# WHAT IS BEING ASKED
Exactly as they stand, set down all of the records again.

# TASK DATA
--

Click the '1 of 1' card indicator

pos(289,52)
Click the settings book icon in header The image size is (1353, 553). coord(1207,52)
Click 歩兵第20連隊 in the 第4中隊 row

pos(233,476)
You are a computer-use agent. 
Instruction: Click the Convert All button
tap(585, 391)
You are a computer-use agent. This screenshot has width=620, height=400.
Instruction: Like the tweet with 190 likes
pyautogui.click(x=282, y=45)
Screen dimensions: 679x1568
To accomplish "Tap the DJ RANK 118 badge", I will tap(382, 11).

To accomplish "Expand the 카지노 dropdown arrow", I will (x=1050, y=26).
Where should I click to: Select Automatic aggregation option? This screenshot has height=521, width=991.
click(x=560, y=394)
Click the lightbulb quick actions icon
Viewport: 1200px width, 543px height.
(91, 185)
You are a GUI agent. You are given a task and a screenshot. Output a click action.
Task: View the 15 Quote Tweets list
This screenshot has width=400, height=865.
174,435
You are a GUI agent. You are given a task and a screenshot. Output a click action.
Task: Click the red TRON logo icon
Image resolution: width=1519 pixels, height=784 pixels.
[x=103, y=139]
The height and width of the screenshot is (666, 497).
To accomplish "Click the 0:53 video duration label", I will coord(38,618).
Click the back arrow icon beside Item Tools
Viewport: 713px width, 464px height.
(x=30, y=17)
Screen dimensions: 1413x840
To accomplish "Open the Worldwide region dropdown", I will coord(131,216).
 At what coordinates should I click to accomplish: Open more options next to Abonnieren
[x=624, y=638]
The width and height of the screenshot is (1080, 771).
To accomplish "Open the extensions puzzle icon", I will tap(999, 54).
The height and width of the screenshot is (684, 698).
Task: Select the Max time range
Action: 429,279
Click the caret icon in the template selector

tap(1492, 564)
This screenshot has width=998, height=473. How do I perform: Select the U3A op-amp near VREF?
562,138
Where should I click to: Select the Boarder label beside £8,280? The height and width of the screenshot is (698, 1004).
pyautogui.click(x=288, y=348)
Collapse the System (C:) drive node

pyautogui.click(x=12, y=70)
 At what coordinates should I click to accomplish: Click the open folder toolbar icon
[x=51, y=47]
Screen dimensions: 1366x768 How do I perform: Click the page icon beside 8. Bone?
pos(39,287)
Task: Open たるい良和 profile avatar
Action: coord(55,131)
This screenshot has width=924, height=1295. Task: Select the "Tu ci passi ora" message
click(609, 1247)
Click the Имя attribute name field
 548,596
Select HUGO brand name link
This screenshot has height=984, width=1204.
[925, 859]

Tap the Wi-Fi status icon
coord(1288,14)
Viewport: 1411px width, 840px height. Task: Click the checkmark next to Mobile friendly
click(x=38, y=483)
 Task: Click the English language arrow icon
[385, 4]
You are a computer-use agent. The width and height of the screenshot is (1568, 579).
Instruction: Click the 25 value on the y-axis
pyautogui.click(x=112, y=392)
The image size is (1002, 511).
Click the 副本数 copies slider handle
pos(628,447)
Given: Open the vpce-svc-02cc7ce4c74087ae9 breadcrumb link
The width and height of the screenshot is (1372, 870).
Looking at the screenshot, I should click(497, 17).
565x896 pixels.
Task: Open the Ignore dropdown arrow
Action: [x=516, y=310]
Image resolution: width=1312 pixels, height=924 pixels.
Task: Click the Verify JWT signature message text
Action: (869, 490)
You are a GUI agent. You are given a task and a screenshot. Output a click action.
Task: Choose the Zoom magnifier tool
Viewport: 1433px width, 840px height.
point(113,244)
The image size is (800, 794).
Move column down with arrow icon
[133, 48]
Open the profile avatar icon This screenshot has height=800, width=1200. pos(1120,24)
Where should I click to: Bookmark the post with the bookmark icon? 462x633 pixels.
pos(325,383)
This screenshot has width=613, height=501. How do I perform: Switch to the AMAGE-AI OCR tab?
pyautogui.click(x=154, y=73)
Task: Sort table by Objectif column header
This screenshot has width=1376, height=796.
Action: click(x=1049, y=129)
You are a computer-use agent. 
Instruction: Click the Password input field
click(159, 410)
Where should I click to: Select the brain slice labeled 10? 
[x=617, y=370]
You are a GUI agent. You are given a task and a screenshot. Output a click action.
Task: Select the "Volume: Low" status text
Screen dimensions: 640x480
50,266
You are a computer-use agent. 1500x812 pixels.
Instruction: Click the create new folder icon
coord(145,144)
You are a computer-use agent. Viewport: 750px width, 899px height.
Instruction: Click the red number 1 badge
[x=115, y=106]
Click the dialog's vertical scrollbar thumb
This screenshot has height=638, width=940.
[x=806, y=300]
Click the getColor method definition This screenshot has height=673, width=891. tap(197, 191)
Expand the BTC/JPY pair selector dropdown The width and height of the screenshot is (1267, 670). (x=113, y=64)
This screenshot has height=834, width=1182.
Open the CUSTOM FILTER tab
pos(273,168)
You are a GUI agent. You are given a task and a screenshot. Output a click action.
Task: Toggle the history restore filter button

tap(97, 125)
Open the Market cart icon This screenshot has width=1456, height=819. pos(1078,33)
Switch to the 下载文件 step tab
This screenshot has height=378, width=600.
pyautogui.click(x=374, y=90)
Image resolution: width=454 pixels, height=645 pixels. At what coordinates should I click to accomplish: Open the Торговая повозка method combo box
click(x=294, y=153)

--

# TASK OUTPUT
Click the '1 of 1' card indicator

pos(289,52)
Click the settings book icon in header The image size is (1353, 553). coord(1207,52)
Click 歩兵第20連隊 in the 第4中隊 row

pos(233,476)
You are a computer-use agent. 
Instruction: Click the Convert All button
tap(585, 391)
You are a computer-use agent. This screenshot has width=620, height=400.
Instruction: Like the tweet with 190 likes
pyautogui.click(x=282, y=45)
Screen dimensions: 679x1568
To accomplish "Tap the DJ RANK 118 badge", I will tap(382, 11).

To accomplish "Expand the 카지노 dropdown arrow", I will (x=1050, y=26).
Where should I click to: Select Automatic aggregation option? This screenshot has height=521, width=991.
click(x=560, y=394)
Click the lightbulb quick actions icon
Viewport: 1200px width, 543px height.
(91, 185)
You are a GUI agent. You are given a task and a screenshot. Output a click action.
Task: View the 15 Quote Tweets list
This screenshot has width=400, height=865.
174,435
You are a GUI agent. You are given a task and a screenshot. Output a click action.
Task: Click the red TRON logo icon
Image resolution: width=1519 pixels, height=784 pixels.
[x=103, y=139]
The height and width of the screenshot is (666, 497).
To accomplish "Click the 0:53 video duration label", I will coord(38,618).
Click the back arrow icon beside Item Tools
Viewport: 713px width, 464px height.
(x=30, y=17)
Screen dimensions: 1413x840
To accomplish "Open the Worldwide region dropdown", I will coord(131,216).
 At what coordinates should I click to accomplish: Open more options next to Abonnieren
[x=624, y=638]
The width and height of the screenshot is (1080, 771).
To accomplish "Open the extensions puzzle icon", I will tap(999, 54).
The height and width of the screenshot is (684, 698).
Task: Select the Max time range
Action: 429,279
Click the caret icon in the template selector

tap(1492, 564)
This screenshot has width=998, height=473. How do I perform: Select the U3A op-amp near VREF?
562,138
Where should I click to: Select the Boarder label beside £8,280? The height and width of the screenshot is (698, 1004).
pyautogui.click(x=288, y=348)
Collapse the System (C:) drive node

pyautogui.click(x=12, y=70)
 At what coordinates should I click to accomplish: Click the open folder toolbar icon
[x=51, y=47]
Screen dimensions: 1366x768 How do I perform: Click the page icon beside 8. Bone?
pos(39,287)
Task: Open たるい良和 profile avatar
Action: coord(55,131)
This screenshot has width=924, height=1295. Task: Select the "Tu ci passi ora" message
click(609, 1247)
Click the Имя attribute name field
 548,596
Select HUGO brand name link
This screenshot has height=984, width=1204.
[925, 859]

Tap the Wi-Fi status icon
coord(1288,14)
Viewport: 1411px width, 840px height. Task: Click the checkmark next to Mobile friendly
click(x=38, y=483)
 Task: Click the English language arrow icon
[385, 4]
You are a computer-use agent. The width and height of the screenshot is (1568, 579).
Instruction: Click the 25 value on the y-axis
pyautogui.click(x=112, y=392)
The image size is (1002, 511).
Click the 副本数 copies slider handle
pos(628,447)
Given: Open the vpce-svc-02cc7ce4c74087ae9 breadcrumb link
The width and height of the screenshot is (1372, 870).
Looking at the screenshot, I should click(497, 17).
565x896 pixels.
Task: Open the Ignore dropdown arrow
Action: [x=516, y=310]
Image resolution: width=1312 pixels, height=924 pixels.
Task: Click the Verify JWT signature message text
Action: (869, 490)
You are a GUI agent. You are given a task and a screenshot. Output a click action.
Task: Choose the Zoom magnifier tool
Viewport: 1433px width, 840px height.
point(113,244)
The image size is (800, 794).
Move column down with arrow icon
[133, 48]
Open the profile avatar icon This screenshot has height=800, width=1200. pos(1120,24)
Where should I click to: Bookmark the post with the bookmark icon? 462x633 pixels.
pos(325,383)
This screenshot has width=613, height=501. How do I perform: Switch to the AMAGE-AI OCR tab?
pyautogui.click(x=154, y=73)
Task: Sort table by Objectif column header
This screenshot has width=1376, height=796.
Action: click(x=1049, y=129)
You are a computer-use agent. 
Instruction: Click the Password input field
click(159, 410)
Where should I click to: Select the brain slice labeled 10? 
[x=617, y=370]
You are a GUI agent. You are given a task and a screenshot. Output a click action.
Task: Select the "Volume: Low" status text
Screen dimensions: 640x480
50,266
You are a computer-use agent. 1500x812 pixels.
Instruction: Click the create new folder icon
coord(145,144)
You are a computer-use agent. Viewport: 750px width, 899px height.
Instruction: Click the red number 1 badge
[x=115, y=106]
Click the dialog's vertical scrollbar thumb
This screenshot has height=638, width=940.
[x=806, y=300]
Click the getColor method definition This screenshot has height=673, width=891. tap(197, 191)
Expand the BTC/JPY pair selector dropdown The width and height of the screenshot is (1267, 670). (x=113, y=64)
This screenshot has height=834, width=1182.
Open the CUSTOM FILTER tab
pos(273,168)
You are a GUI agent. You are given a task and a screenshot. Output a click action.
Task: Toggle the history restore filter button

tap(97, 125)
Open the Market cart icon This screenshot has width=1456, height=819. pos(1078,33)
Switch to the 下载文件 step tab
This screenshot has height=378, width=600.
pyautogui.click(x=374, y=90)
Image resolution: width=454 pixels, height=645 pixels. At what coordinates should I click to accomplish: Open the Торговая повозка method combo box
click(x=294, y=153)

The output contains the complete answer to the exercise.